Postagens de natureza conservadora tinham cerca de 20% mais probabilidade de aparecer em um feed algorítmico, enquanto aquelas de natureza liberal tinham apenas 3,1% mais probabilidade. O contraste foi ainda mais pronunciado no que diz respeito ao tratamento dado às notícias pelo algoritmo. As notícias tradicionais apareceram cerca de 58% menos vezes nos feeds algorítmicos dos utilizadores, enquanto as publicações de ativistas políticos apareceram 27,4% mais frequentemente e as de contas de entretenimento 21,5% mais frequentemente.

O conteúdo impulsionado pelo algoritmo acabou impactando a forma como os usuários pensam sobre algumas questões políticas, descobriram os pesquisadores.

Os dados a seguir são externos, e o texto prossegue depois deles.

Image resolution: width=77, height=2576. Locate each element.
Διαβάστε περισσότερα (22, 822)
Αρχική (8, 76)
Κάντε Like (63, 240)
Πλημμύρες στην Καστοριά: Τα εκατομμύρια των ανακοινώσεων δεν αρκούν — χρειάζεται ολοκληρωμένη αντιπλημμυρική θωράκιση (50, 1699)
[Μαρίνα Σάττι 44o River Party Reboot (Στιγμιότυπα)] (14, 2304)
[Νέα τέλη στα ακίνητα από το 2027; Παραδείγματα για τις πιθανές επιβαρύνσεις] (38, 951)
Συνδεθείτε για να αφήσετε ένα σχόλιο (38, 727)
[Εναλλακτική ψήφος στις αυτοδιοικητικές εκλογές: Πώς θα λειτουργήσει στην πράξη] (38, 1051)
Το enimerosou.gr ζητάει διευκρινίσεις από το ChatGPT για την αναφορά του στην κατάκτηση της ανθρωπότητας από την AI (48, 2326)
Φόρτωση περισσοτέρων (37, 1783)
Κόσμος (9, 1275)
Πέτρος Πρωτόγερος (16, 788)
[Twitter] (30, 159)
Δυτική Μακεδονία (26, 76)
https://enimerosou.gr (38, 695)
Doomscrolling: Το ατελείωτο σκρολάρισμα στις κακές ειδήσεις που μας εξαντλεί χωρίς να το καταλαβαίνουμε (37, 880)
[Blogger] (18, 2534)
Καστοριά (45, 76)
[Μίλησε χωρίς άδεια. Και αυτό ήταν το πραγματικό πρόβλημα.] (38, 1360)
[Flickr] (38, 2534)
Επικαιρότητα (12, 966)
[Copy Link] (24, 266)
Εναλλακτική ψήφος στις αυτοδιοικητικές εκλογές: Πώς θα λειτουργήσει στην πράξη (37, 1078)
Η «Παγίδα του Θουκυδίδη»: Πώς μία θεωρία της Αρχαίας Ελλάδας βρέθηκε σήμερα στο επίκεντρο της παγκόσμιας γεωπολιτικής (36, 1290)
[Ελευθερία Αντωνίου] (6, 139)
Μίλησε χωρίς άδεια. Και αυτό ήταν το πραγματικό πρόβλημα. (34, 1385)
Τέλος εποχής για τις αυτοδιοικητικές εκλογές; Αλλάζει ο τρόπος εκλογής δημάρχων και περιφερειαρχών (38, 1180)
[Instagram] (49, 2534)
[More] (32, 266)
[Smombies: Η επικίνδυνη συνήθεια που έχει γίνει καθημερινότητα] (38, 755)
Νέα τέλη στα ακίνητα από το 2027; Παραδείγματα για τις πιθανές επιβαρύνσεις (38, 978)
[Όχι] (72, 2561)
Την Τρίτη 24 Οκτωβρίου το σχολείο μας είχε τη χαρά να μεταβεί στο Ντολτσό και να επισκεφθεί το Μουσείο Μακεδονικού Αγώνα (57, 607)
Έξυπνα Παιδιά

Para o estudo, os pesquisadores questionaram um grupo de usuários X baseados nos EUA sobre suas crenças políticas e como eles usam a plataforma. Em seguida, eles atribuíram aleatoriamente a cada usuário um feed cronológico ou algorítmico durante sete semanas.

No ultimate da experiência, aqueles que passaram do feed cronológico para o feed algorítmico durante sete semanas relataram uma mudança conservadora nas opiniões políticas. Mas não houve mudança de perspectiva para quem antes usava o feed algorítmico e passou para o cronológico.

Especificamente, os utilizadores afetados relataram preocupar-se mais com prioridades políticas conservadoras, como a imigração, e apoiaram uma visão mais negativa das múltiplas investigações criminais abertas contra Trump em 2023 e uma visão mais pró-Kremlin da guerra Rússia-Ucrânia. Isso aconteceu apesar de os usuários não relatarem uma mudança na filiação partidária ou no nível de polarização afetiva, um termo-chave usado por psicólogos políticos para definir uma animosidade profunda contra grupos opostos àquele que você subscreve.

A mudança de opinião para a direita que acompanhou a mudança para o feed baseado em algoritmo também provavelmente durará mesmo após o término do experimento, concluíram os pesquisadores. Isso porque os usuários que mudaram para o algoritmo acabaram seguindo contas de ativistas políticos mais conservadores, enquanto não houve diferença significativa na probabilidade de seguir contas liberais ou meios de comunicação.

“Nossas descobertas demonstram que o algoritmo influencia significativamente quem os usuários escolhem seguir, indicando que os algoritmos moldam a exposição do conteúdo mais do que se acreditava anteriormente”, afirma o estudo, acrescentando que pode ter “um impacto duradouro nos feeds dos usuários e em suas atitudes políticas”.